- _Your objective_:
Render as a Markdown table with the columns "Row" and "Line" the stretch of lines that opens with the line containing "The width and height of the screenshot is (1568, 734)." and closes with the line containing "the Sum column", both included, one line per row, numbered, with blank lines omitted. Leave the pictures out of the table.

- _Extracted data_:
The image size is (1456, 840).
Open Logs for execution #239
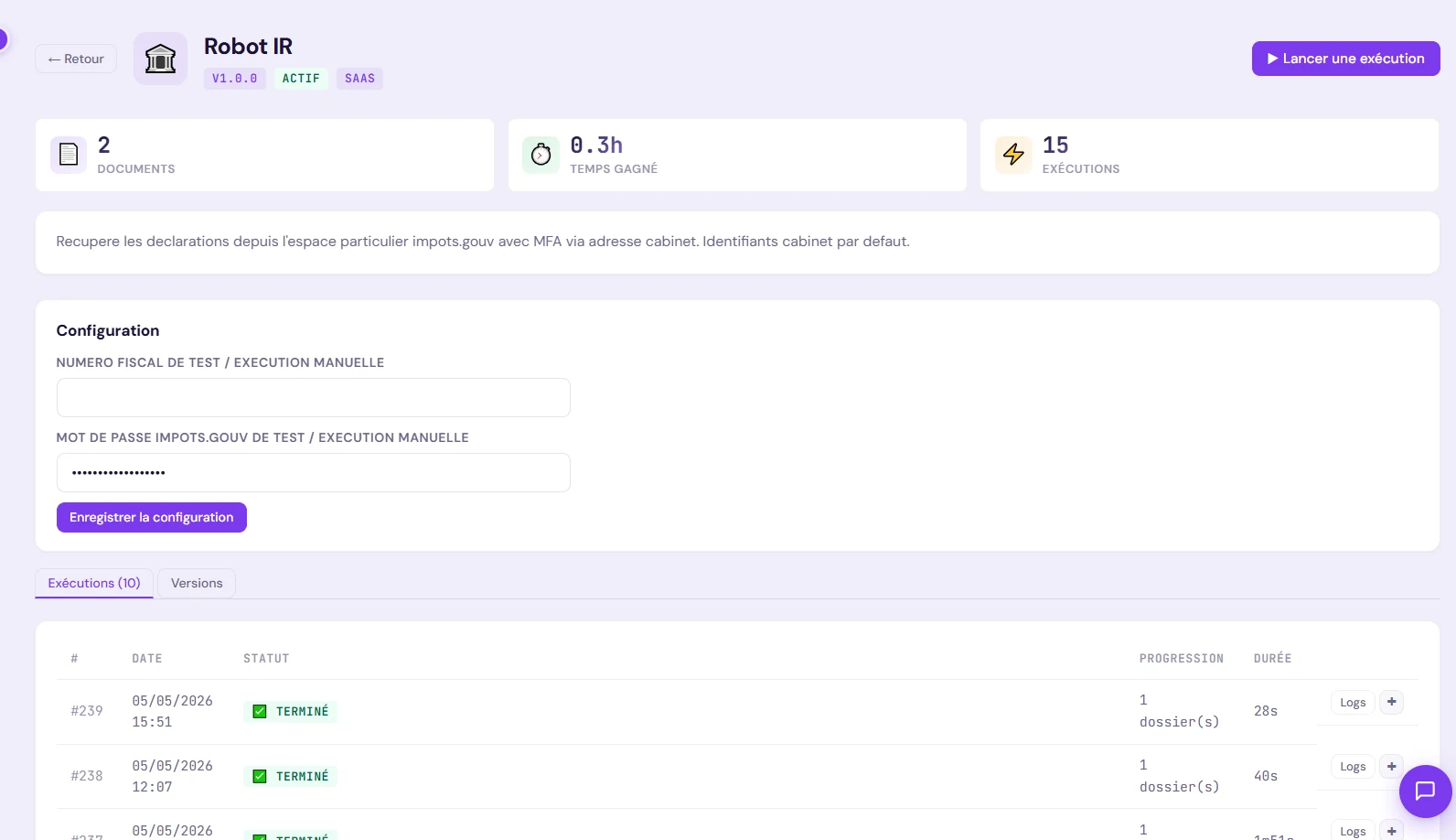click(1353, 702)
==
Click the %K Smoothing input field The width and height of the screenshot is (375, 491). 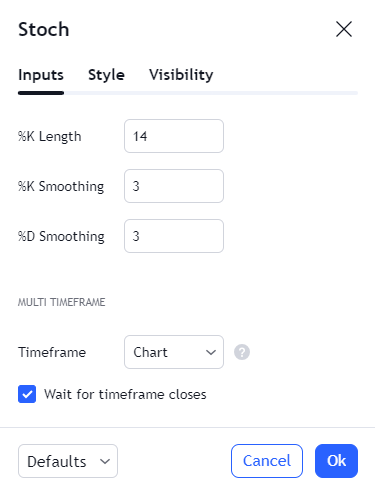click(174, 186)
==
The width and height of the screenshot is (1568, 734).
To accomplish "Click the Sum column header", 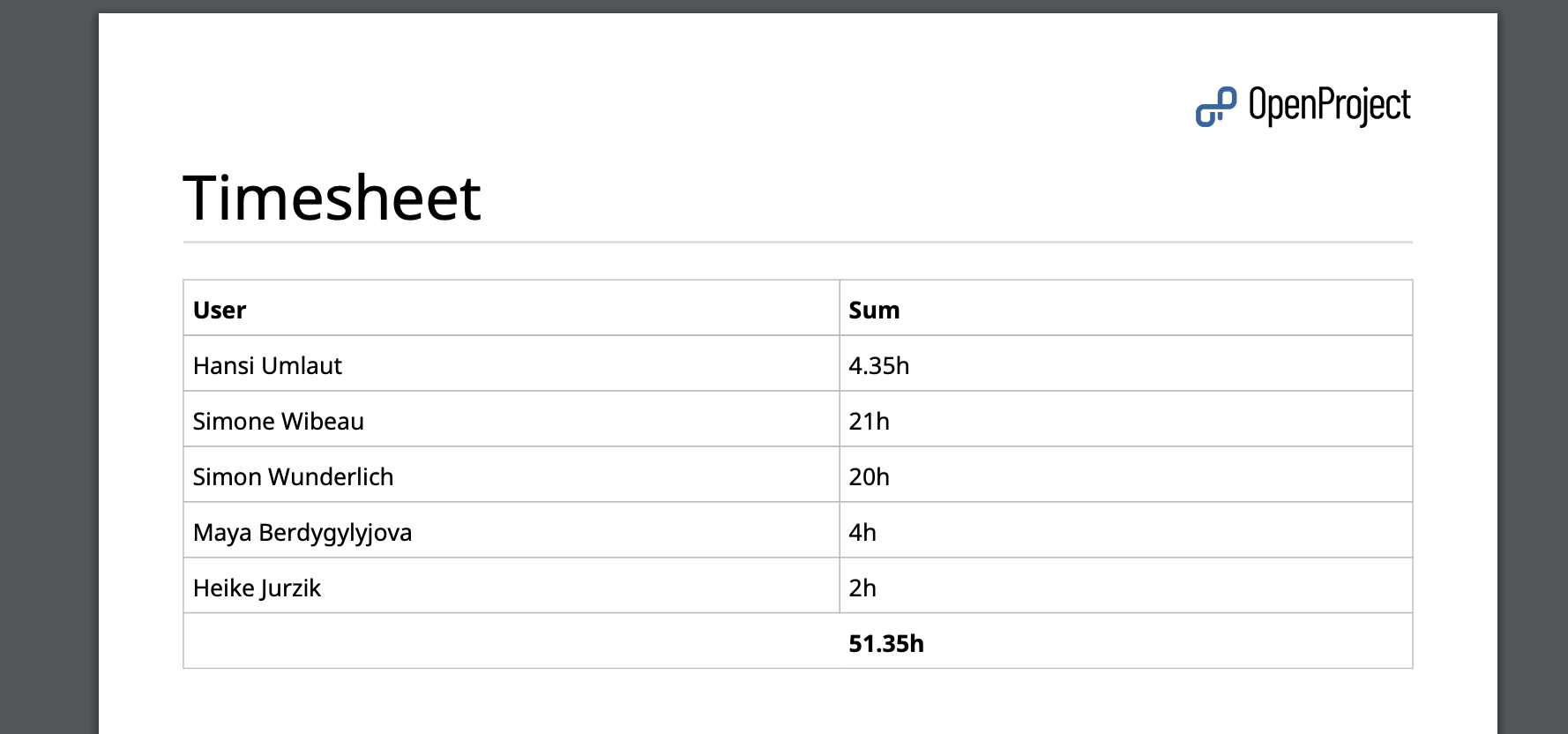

- _Exercise result_:
| Row | Line |
|---|---|
| 1 | The width and height of the screenshot is (1568, 734). |
| 2 | To accomplish "Click the Sum column header",  |